How strong an electric field is needed to accelerate electrons in an X-ray tube from rest to one-tenth the speed of light in a distance of 5.1 cm?

Answer 1

E= 50.1*10³ N/C

Step-by-step explanation:

Assuming no other forces acting on the electron, if the acceleration is constant, we can use the following kinematic equation in order to find the magnitude of the acceleration:

`vf^(2) -vo^(2) = 2*a*x`

We know that v₀ = 0 (it starts from rest), that vf = 0.1*c, and that x = 0.051 m, so we can solve for a, as follows:

`a = (vf^(2))/(2*x) = ((3e7 m/s)^(2) )/(2*0.051m) =8.8e15 m/s2`

According to Newton's 2nd Law, this acceleration must be produced by a net force, acting on the electron.

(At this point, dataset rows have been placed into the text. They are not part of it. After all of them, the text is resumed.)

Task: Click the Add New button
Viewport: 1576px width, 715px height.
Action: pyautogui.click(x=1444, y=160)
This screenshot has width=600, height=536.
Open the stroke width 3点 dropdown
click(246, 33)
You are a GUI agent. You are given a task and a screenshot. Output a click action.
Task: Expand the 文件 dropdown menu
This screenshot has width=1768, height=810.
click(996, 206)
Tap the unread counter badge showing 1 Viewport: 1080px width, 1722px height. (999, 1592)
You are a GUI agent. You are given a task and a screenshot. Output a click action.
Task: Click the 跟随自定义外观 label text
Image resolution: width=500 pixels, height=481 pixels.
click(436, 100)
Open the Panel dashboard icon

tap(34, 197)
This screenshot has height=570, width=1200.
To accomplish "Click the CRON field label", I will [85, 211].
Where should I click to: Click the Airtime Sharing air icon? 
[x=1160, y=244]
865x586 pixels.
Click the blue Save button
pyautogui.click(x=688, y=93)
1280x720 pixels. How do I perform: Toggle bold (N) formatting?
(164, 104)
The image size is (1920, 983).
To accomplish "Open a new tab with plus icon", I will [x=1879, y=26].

Assuming no other forces present, this force must be due to the electric field, and by definition of electric field, is as follows:

F = q*E (1)

In this case, q=e= 1.6*10⁻19 C

But this force, can be expressed in this way, according Newton's 2nd Law:

F = m*a (2) ,

where m= me = 9.1*10⁻³¹ kg, and a = 8.8*10¹⁵ m/s², as we have just found out.

From (1) and (2), we can solve for E, as follows:

`E=(me*a)/(e) =((9.1e-31 kg)*(8.8e15m/s2))/(1.6e-19C) = 50.1e3 N/C`

⇒ E = 50.1*10³ N/C